(EXERCISE GOAL): Only the lines from the one that contains "This screenshot has width=1456, height=819." through the last line of the records should appear, each printed exactly as it is.
● ● ● ● ●
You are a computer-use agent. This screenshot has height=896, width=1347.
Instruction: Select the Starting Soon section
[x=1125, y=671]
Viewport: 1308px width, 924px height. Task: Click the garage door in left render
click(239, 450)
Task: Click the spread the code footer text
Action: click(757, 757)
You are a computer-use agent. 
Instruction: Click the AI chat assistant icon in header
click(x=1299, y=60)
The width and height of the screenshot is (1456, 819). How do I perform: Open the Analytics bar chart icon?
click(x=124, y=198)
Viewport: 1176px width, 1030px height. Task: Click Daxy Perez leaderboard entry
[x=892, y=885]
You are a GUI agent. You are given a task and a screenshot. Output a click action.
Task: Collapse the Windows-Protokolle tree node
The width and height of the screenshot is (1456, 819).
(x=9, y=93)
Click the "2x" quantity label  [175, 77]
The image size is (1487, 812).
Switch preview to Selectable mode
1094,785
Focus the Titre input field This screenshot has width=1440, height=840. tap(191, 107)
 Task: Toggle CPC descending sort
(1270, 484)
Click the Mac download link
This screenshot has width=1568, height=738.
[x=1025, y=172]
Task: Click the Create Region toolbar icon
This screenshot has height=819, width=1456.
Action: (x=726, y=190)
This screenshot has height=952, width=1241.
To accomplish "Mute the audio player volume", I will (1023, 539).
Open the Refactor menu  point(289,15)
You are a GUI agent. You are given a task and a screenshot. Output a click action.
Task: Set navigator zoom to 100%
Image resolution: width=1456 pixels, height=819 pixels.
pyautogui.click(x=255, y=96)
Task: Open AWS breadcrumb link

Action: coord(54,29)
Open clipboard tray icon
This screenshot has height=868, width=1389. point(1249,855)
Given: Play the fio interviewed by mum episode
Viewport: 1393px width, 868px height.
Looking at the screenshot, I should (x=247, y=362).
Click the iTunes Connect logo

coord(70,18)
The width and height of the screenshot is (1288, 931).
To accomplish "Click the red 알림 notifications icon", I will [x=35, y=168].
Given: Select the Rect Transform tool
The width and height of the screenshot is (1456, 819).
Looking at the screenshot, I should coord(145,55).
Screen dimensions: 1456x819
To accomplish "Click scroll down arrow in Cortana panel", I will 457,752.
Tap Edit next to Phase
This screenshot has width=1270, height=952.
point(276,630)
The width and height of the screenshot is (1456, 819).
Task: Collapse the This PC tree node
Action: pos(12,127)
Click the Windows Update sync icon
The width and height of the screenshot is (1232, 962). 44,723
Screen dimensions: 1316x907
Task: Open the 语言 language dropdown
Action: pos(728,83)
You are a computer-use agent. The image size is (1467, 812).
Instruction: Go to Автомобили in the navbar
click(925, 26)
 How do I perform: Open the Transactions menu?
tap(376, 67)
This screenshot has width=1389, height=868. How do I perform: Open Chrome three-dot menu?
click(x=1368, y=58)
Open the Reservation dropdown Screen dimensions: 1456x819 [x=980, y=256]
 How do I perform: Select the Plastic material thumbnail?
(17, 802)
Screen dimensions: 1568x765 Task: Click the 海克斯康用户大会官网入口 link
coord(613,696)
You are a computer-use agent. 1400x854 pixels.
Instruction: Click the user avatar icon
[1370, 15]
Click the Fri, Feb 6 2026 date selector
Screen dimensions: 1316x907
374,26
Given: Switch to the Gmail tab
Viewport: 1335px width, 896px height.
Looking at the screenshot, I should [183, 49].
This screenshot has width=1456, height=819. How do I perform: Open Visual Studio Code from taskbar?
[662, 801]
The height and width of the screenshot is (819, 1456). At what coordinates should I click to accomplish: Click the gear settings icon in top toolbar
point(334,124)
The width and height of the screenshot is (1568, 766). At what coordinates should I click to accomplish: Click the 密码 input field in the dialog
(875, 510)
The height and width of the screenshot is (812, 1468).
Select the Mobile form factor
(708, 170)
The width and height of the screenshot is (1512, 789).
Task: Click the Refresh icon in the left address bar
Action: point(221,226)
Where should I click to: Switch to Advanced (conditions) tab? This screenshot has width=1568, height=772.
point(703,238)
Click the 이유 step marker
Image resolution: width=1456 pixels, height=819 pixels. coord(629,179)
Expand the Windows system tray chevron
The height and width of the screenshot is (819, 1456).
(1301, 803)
● ● ● ● ●
(SOLUTION TO THE EXERCISE):
This screenshot has width=1456, height=819. How do I perform: Open Visual Studio Code from taskbar?
[662, 801]
The height and width of the screenshot is (819, 1456). At what coordinates should I click to accomplish: Click the gear settings icon in top toolbar
point(334,124)
The width and height of the screenshot is (1568, 766). At what coordinates should I click to accomplish: Click the 密码 input field in the dialog
(875, 510)
The height and width of the screenshot is (812, 1468).
Select the Mobile form factor
(708, 170)
The width and height of the screenshot is (1512, 789).
Task: Click the Refresh icon in the left address bar
Action: point(221,226)
Where should I click to: Switch to Advanced (conditions) tab? This screenshot has width=1568, height=772.
point(703,238)
Click the 이유 step marker
Image resolution: width=1456 pixels, height=819 pixels. coord(629,179)
Expand the Windows system tray chevron
The height and width of the screenshot is (819, 1456).
(1301, 803)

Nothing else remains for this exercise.